For the company, providing security creates commercial risk as the holder of the secured CLN may have the power to effectively sell the key elements of the business to a third party. As such, an event of default in the secured CLN can become an existential threat to the continuing operation of company.
More difficult to raise further funding?
Once a company has issued a secured CLN, the company may find it more difficult to raise additional investment in the future.
As a practical matter, the existence of a charge in favour of certain investors will make the company less attractive for any new investors. Even if the secured CLN or related documents does not give the noteholder a direct veto on additional fundraising, the company would need the agreement of those noteholders to create any equal or superior charges in a later investment round.
Investors should be aware that it is not sufficient for a company to simply issue a secured CLN which states that security over specific assets is given to the investor. Any charge, other than a charge over shares or bank accounts, created by a secured CLN must be registered with the Companies Registration Office (CRO) with a prescribed time limit. A registerable charge is which not filed the CRO within the relevant time limit is void as against any liquidator or creditor of a company.

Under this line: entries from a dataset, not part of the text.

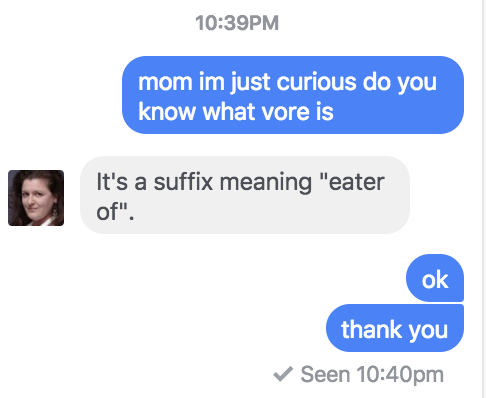The width and height of the screenshot is (486, 398).
Task: Click the word "mom" starting the first message
Action: coord(165,82)
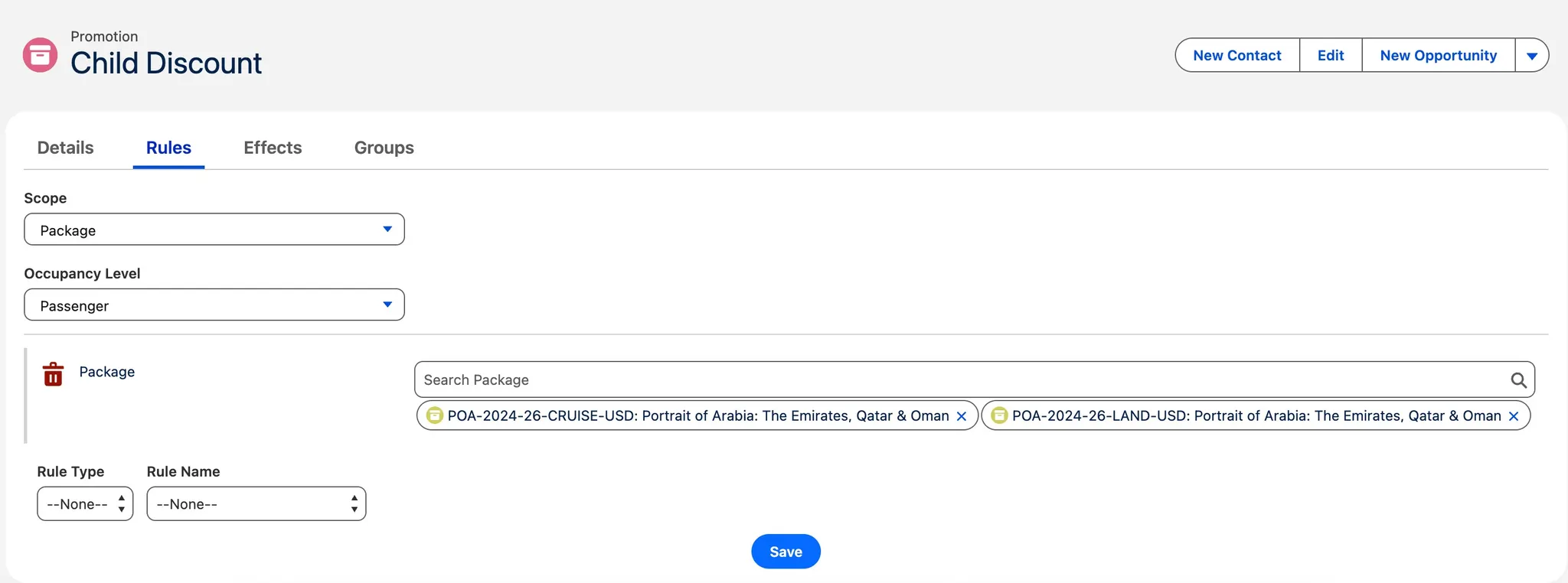
Task: Open the Scope dropdown
Action: [x=214, y=230]
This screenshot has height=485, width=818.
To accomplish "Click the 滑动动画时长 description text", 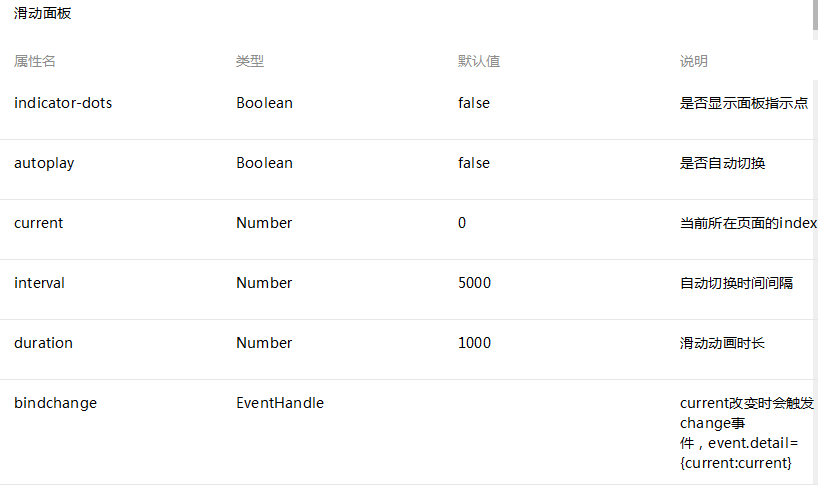I will [723, 343].
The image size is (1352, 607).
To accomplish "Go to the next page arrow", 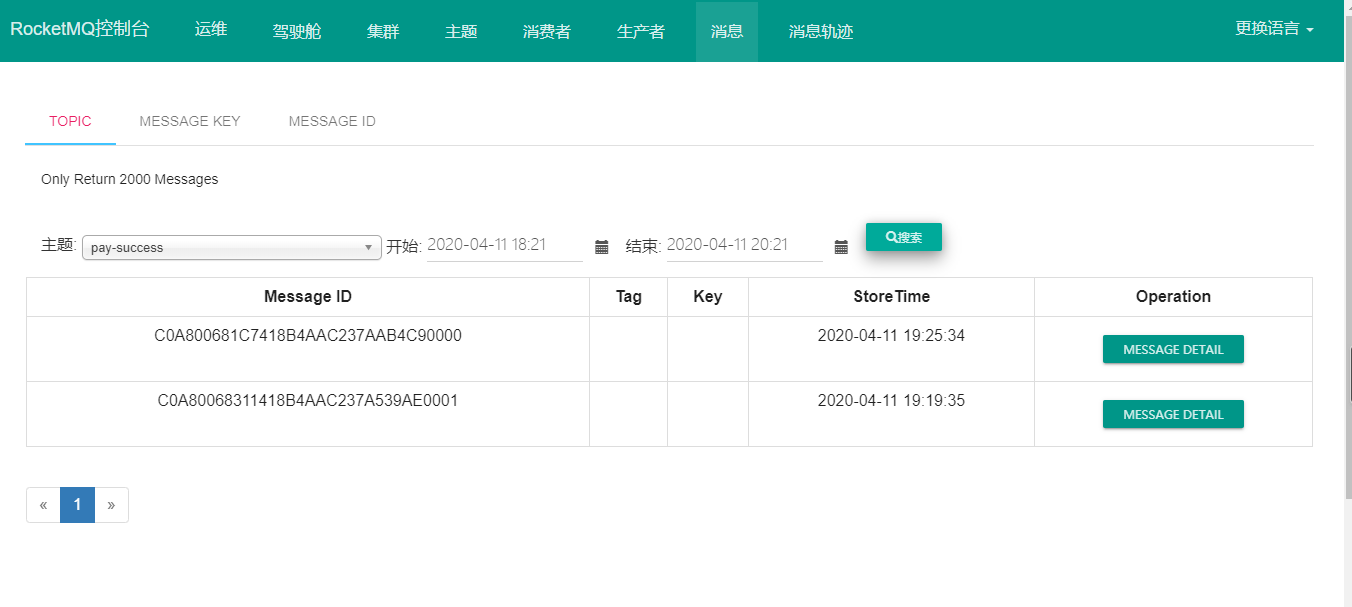I will click(x=111, y=505).
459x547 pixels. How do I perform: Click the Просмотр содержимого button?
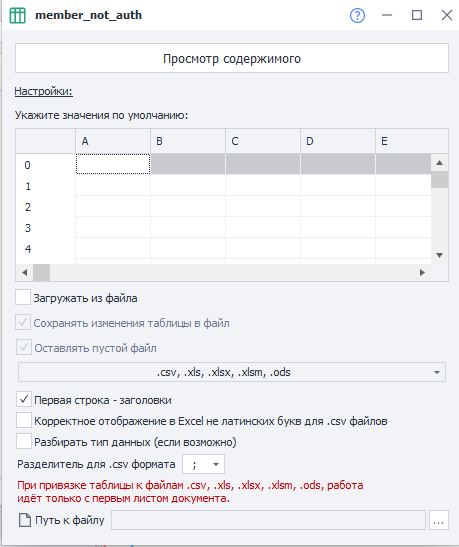pos(232,58)
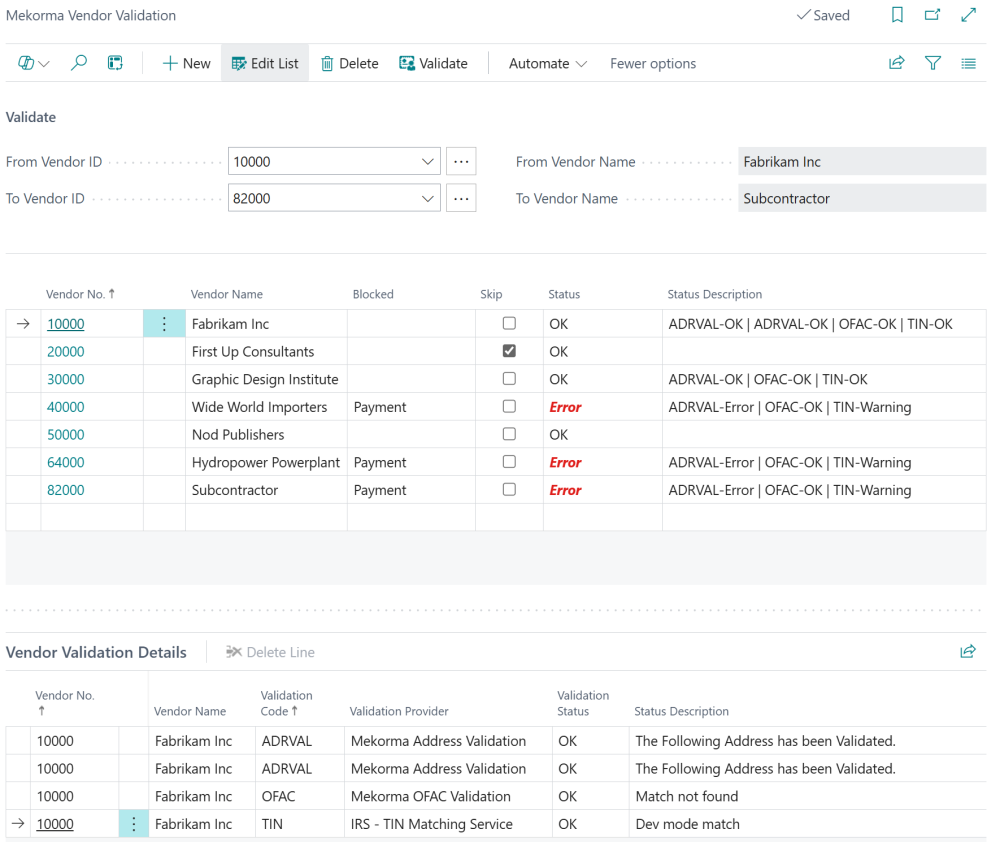Click the bookmark icon near Saved
This screenshot has width=1000, height=842.
tap(897, 15)
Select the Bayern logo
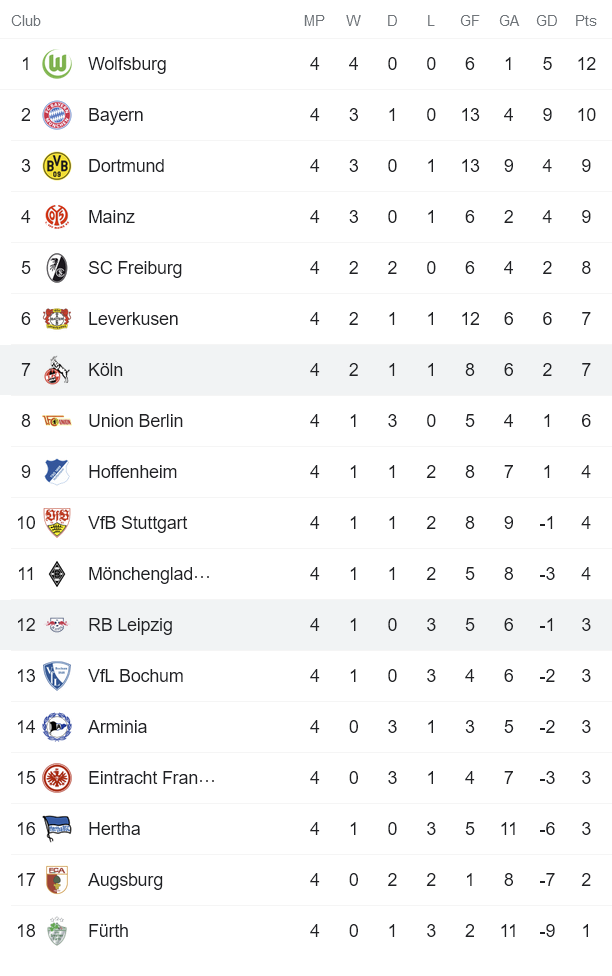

For more details on the registration procedure, see our commentary on the Companies Acts 2014 – Registration of Charges and Priority
If the secured CLN includes a fixed charge over the book debts of the company, then the investor should also make a notification to the Revenue Commissioners under Section 1001 of the Taxes Consolidation Act 1997 to limit its potential liability for certain overdue tax liabilities of the company that granted the charge.
Offering security to investors can be a powerful tool to help companies to secure much-needed investment. Security can provide investors with a material degree of additional comfort to de-risk their investment decision.
However, companies must be aware of the drawbacks of secured CLNs including:
- Potentially greater difficulty in raising subsequent investment, and
- Increased commercial risk to the business, as the core assets of the business are vulnerable if there is an event of default under the CLN
Where secured CLNs are used, the strict registration time limits must be observed.
The content of this article is provided for information purposes only and does not constitute legal or other advice.